Virtues empower folks to reliably, freely, and happily engage in truly noble acts by which they become even more virtuous than they already are. Like a surgeon who has progressed into a surgical virtuoso — a fully flourishing surgical artist whose patients rightly trust with their lives and their limbs — clinicians of various stripes who spend time engaging in virtuous clinical acts progress ever more fully into ethical and moral clinical virtuosos. But how does this play out in the daily grind of trying to figure out what to “do” in a given clinical case?

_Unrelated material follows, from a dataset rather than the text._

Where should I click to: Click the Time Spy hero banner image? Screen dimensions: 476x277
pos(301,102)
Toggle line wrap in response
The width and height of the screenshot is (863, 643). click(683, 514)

Those who regularly “do” clinical ethics are frequently more focused upon what “ought” to be done or not be done for and with individual patients or groups of patients than they are upon what kind of moral thinker and doer they are becoming via the practices in which they regularly engage. Given the Hippocratic maxim “first, do no harm,” one can appreciate why such a focus exists. For those who desire to make ethically-excellent decisions regarding what “ought” to be done or “ought” not be done within the many concrete clinical cases in which they find themselves, applying sound Catholic principles such as respect for autonomy and respect for life to specific bedside cases is very helpful to be sure.

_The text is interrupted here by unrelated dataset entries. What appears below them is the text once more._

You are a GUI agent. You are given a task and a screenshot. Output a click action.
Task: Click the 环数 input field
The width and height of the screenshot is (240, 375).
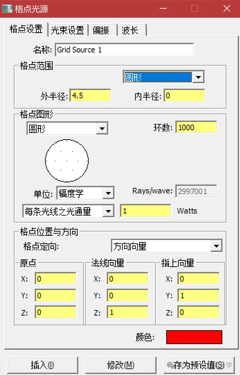196,127
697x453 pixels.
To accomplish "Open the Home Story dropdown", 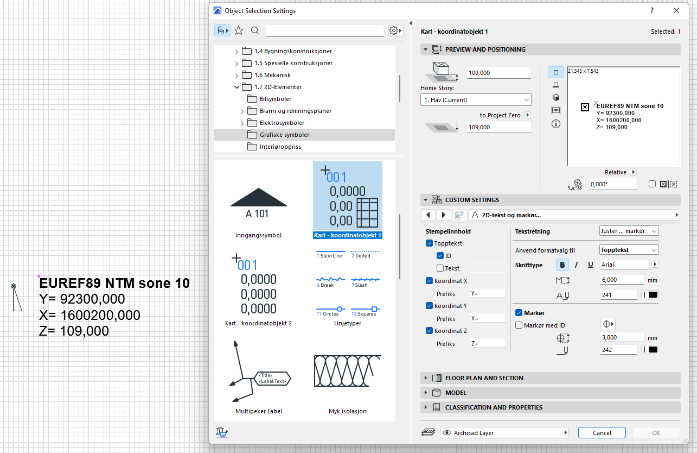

If knowing what “ought” to be done or “ought” not to be done within individual cases or groups of cases comprised the totality of ethically-excellent clinical decision making and moral development, one would be correct to argue that sound principles specified within overarching normative frameworks would be sufficient for bioethics. Virtues would be inconsequential for people to engage in fully excellent and ennobling clinical practice. As such, ethically-sound clinical practice would be reduced to simply obeying the rules well within the framework without any further concern for further development in excellence on the part of the persons involved. When virtue enters the mix, however, one can more fully appreciate the ennobling effect of ethically-excellent health care and/or clinical research practice upon each person involved.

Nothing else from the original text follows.